Oleh karena itu, mengembangkan rencana adaptasi yang komprehensif di seluruh Indonesia akan menjadi sangat penting. Ini termasuk: mendiagnosis risiko dan memungkinkan respons, melindungi orang dan aset, membangun ketahanan, meminimalkan eksposur, serta pembiayaan dan asuransi. Adaptasi kemungkinan akan memerlukan pilihan sulit tentang apa yang harus dilindungi versus pemukiman kembali serta bagaimana melindungi populasi yang paling rentan.

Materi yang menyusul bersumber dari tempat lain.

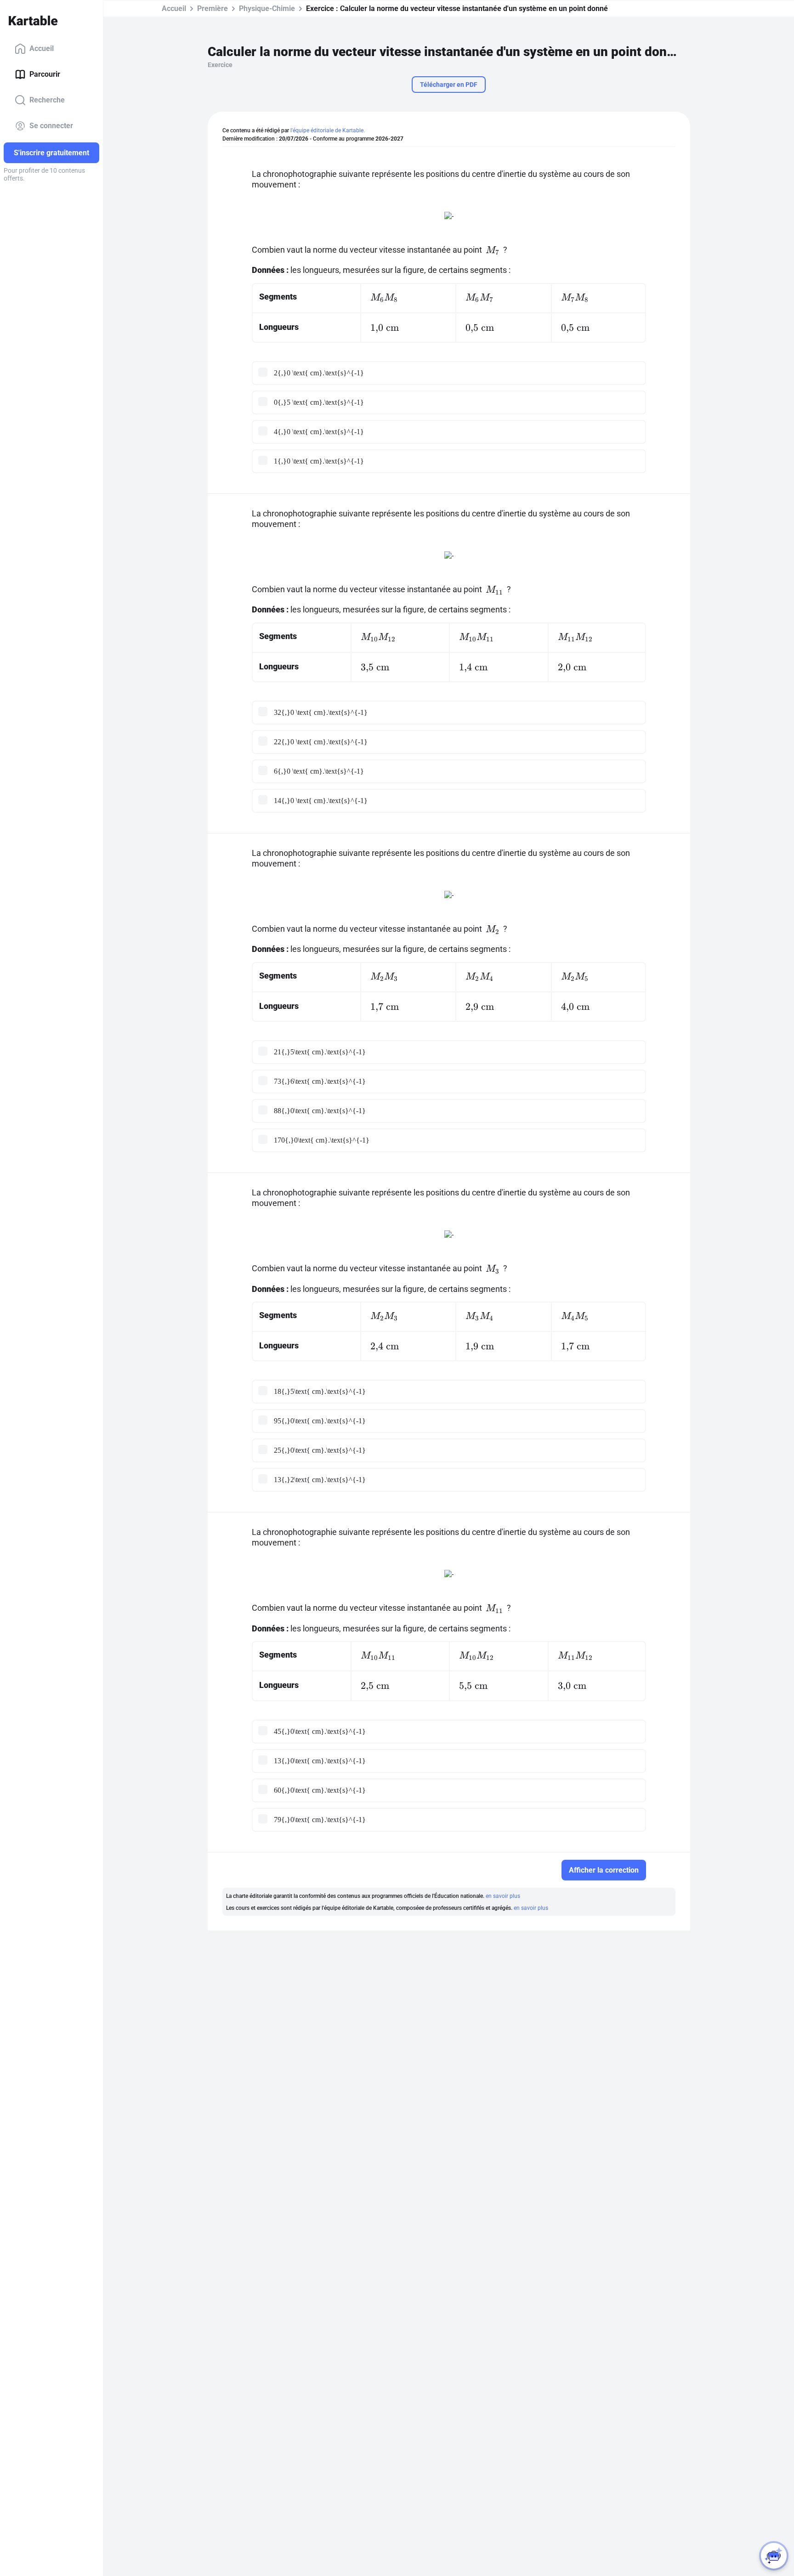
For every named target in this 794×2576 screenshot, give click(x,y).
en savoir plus (503, 1896)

Dalam hal mitigasi yang diperlukan untuk mencegah akumulasi risiko iklim, kami melihat bahwa Indonesia memiliki peluang besar, terutama terkait dengan pertanian dan kehutanan. Pertanian dan kehutanan memainkan peran penting dalam pertumbuhan dan pembangunan ekonomi Indonesia. Sektor pertanian dan kehutanan menyumbang 13 persen terhadap PDB nasional dan menyumbang sepertiga dari total pekerjaan. Pertanian sendiri menyumbang sekitar 15 persen dari emisi gas rumah kaca nasional pada tahun 2016 dan deforestasi menyumbang 39 persen.

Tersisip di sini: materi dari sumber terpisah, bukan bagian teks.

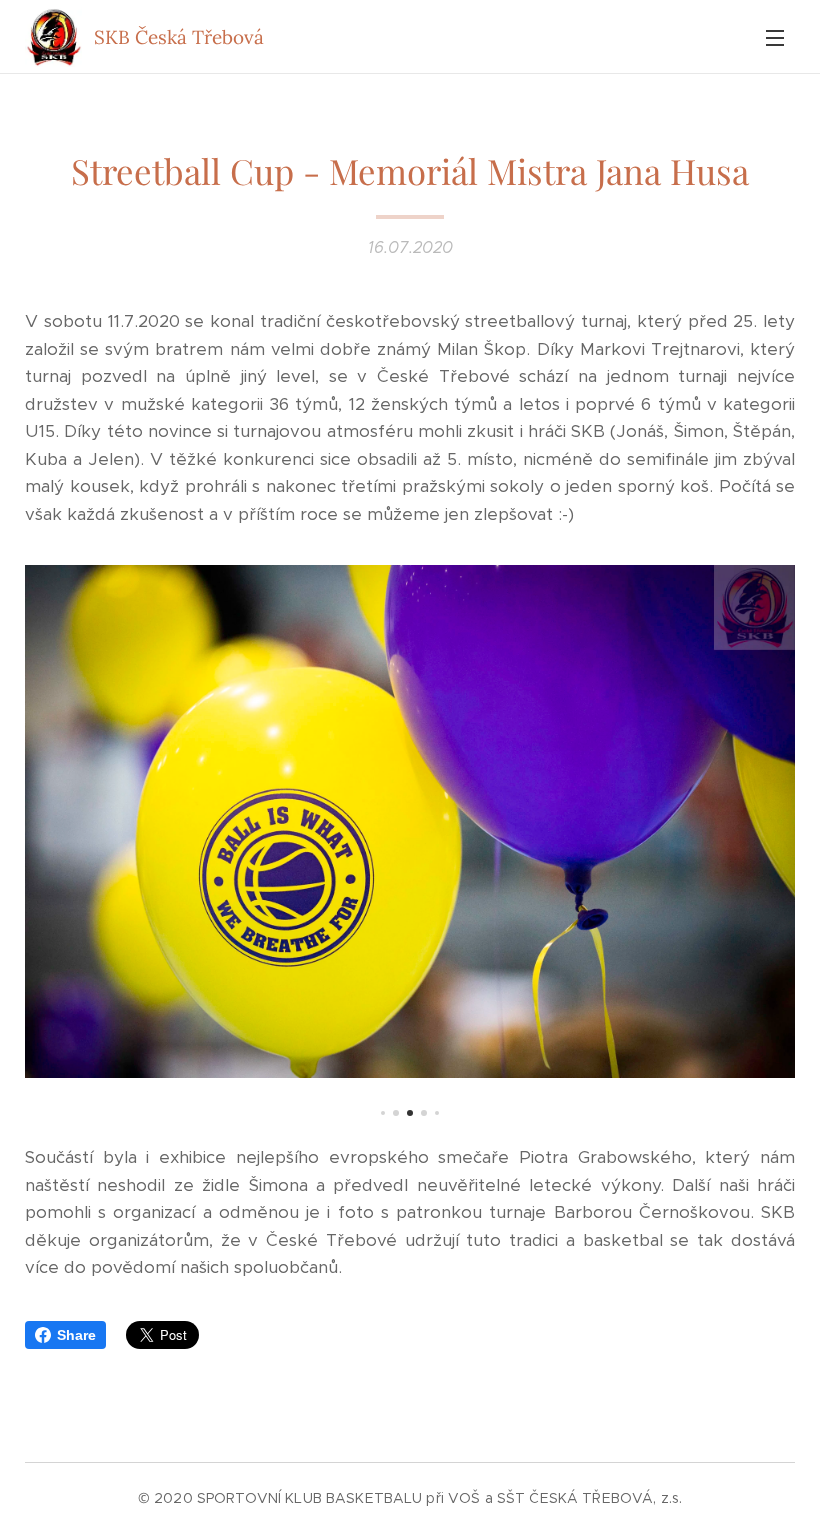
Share (76, 1335)
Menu (775, 37)
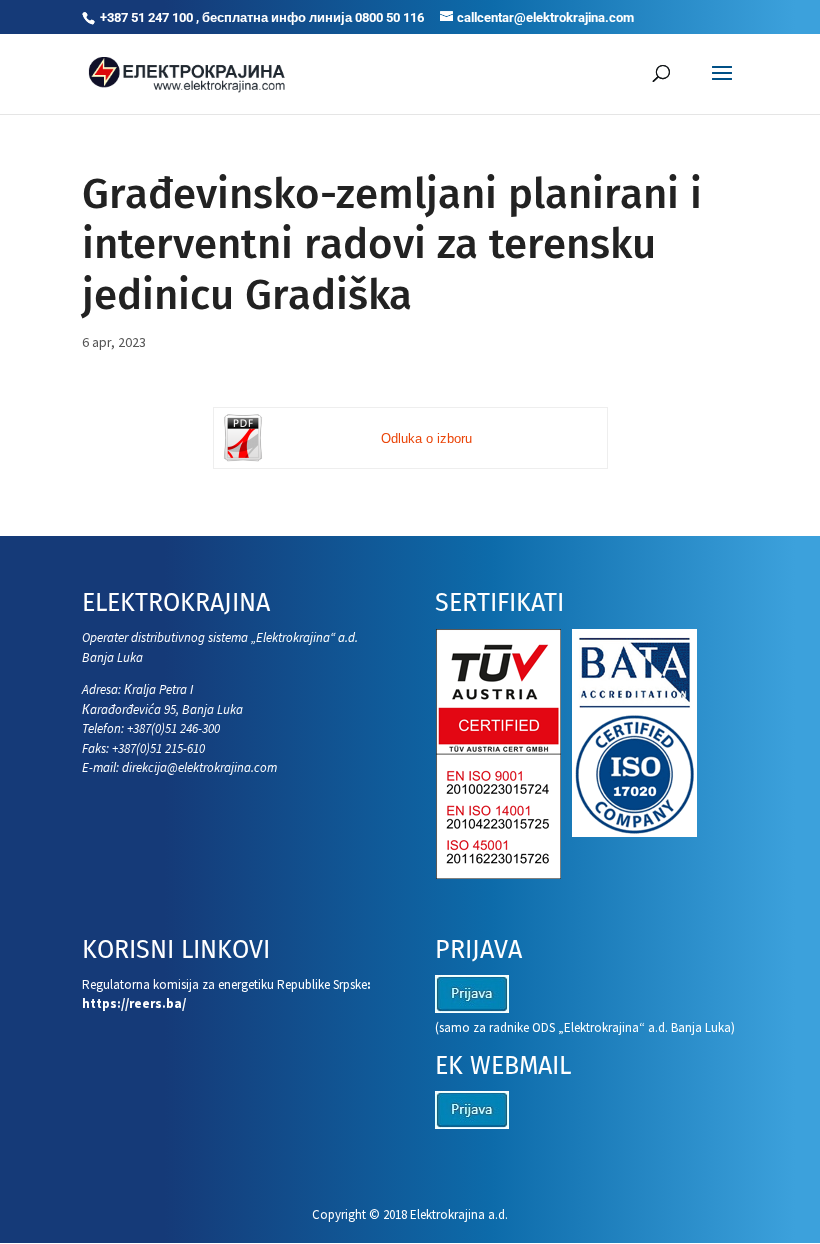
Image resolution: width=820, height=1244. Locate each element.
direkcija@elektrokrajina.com (199, 767)
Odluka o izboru (426, 438)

Pada tahun 2019, Presiden Indonesia Joko Widodo mengeluarkan moratorium permanen deforestasi dari kegiatan seperti perkebunan kelapa sawit dan penebangan. Serangkaian tindakan (termasuk peraturan, penegakan, dan insentif seperti pembayaran biaya peluang kepada petani) dapat membantu mengurangi deforestasi. Secara lebih luas, pelestarian hutan dan reboisasi yang ada dapat menjadi peluang penting untuk pertumbuhan ekonomi nol global; Misalnya, dengan memperluas pasar karbon sukarela. Jadi Indonesia memiliki potensi besar untuk memanfaatkan peluang ini.

READ  Keterkaitan Indonesia, Peluang dan Tantangan Bekerja

untuk pertanian, penelitian kami Dia menemukan bahwa praktik pertanian hemat gas rumah kaca tidak hanya dapat membantu Indonesia mengurangi karbon tetapi juga mencapai penghematan biaya yang signifikan.

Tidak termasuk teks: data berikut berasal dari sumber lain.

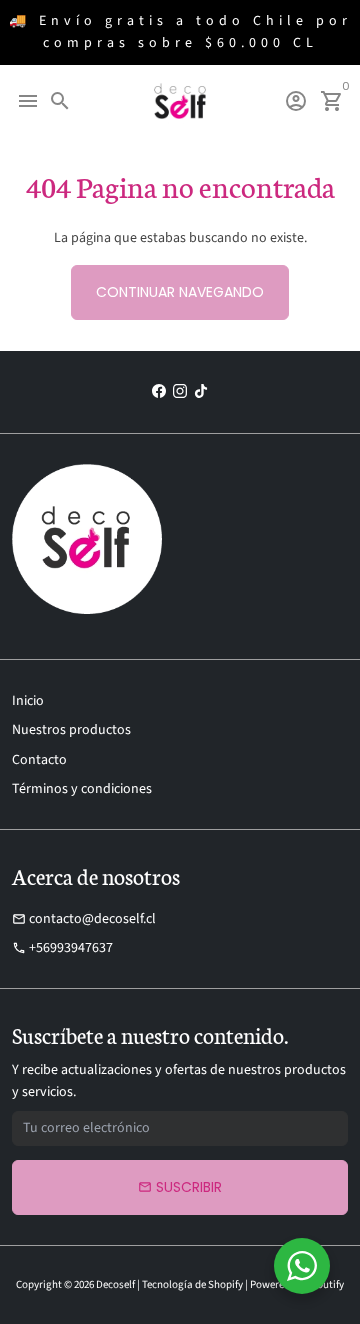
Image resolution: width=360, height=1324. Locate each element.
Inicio (28, 701)
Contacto (39, 760)
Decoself (115, 1284)
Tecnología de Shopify (192, 1284)
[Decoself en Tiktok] (201, 392)
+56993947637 (62, 948)
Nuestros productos (71, 730)
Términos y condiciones (82, 789)
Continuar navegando (180, 292)
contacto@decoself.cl (84, 919)
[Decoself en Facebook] (159, 392)
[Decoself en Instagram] (180, 392)
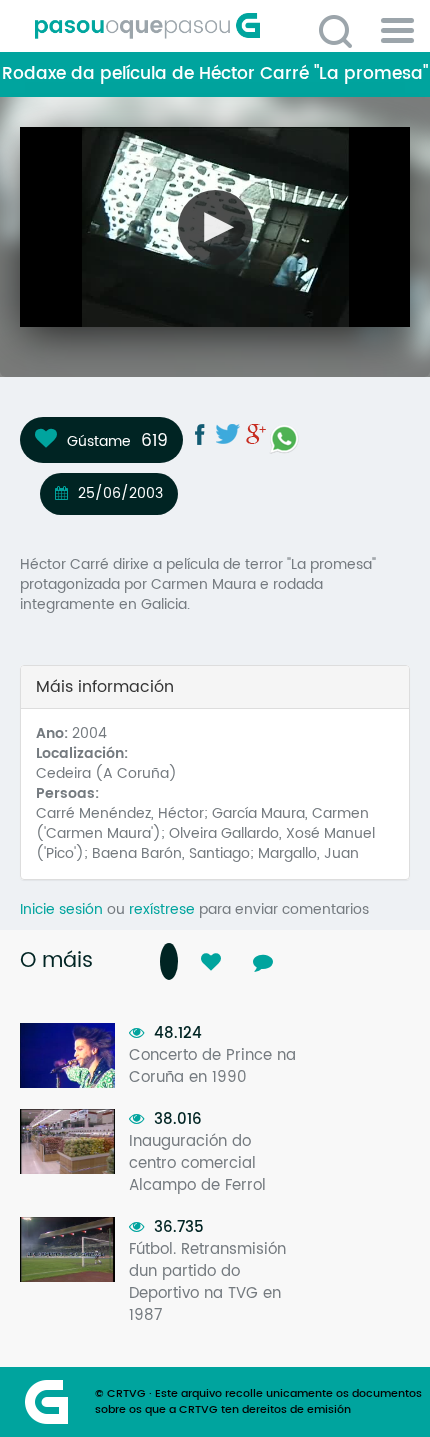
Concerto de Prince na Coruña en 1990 (212, 1066)
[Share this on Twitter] (228, 434)
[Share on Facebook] (200, 434)
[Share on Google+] (256, 434)
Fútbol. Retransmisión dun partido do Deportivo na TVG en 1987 (207, 1282)
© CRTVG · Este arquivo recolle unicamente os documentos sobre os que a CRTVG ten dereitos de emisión (258, 1402)
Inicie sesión (61, 909)
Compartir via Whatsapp (284, 439)
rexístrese (162, 909)
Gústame (99, 441)
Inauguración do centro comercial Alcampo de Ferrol (197, 1163)
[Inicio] (222, 26)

Berdasarkan tiga kontributor utama emisi gas rumah kaca pertanian di Indonesia – penanaman padi, pengelolaan pupuk kandang, dan fermentasi enterik – kami menemukan enam tindakan hemat biaya dengan metrik ton setara karbon dioksida (MtCO2) yang tinggi.2e) Potensi mitigasi (ini adalah langkah-langkah yang terkait dengan produksi pertanian, sebagai lawan dari langkah-langkah lain seperti perubahan pola makan, yang melibatkan perubahan perilaku konsumen).

Tiga di antaranya dalam budidaya padi yang memiliki dampak sosial dan ekonomi yang besar di Indonesia, yaitu pemupukan yang lebih baik, pengelolaan sawah yang lebih baik, dan penaburan kering langsung. Tiga lainnya dalam produksi daging dan fokus pada seleksi genetik dan pemuliaan, meningkatkan kesehatan hewan, dan meningkatkan kecernaan biji-bijian.

Ketika kami mengevaluasi langkah-langkah ini sesuai dengan biaya pengendalian global, kami menemukan bahwa empat dari enam langkah menghasilkan penghematan biaya.

Namun, tantangan terbesar adalah transisi ke praktik pertanian rendah karbon dari praktik saat ini. Sekitar 93 persen petani Indonesia bekerja di pertanian keluarga kecil, dengan sekitar 50 persen pendapatan rumah tangga tahunan dari kegiatan pertanian.

***

Jonathan Wetzel adalah mitra senior di McKinsey dan direktur McKinsey Global Institute (MGI) yang berbasis di Shanghai, Mikala Krishnan adalah mitra MGI yang berbasis di Boston, dan Velia Wibowo adalah mitra pengelola di kantor McKinsey di Indonesia.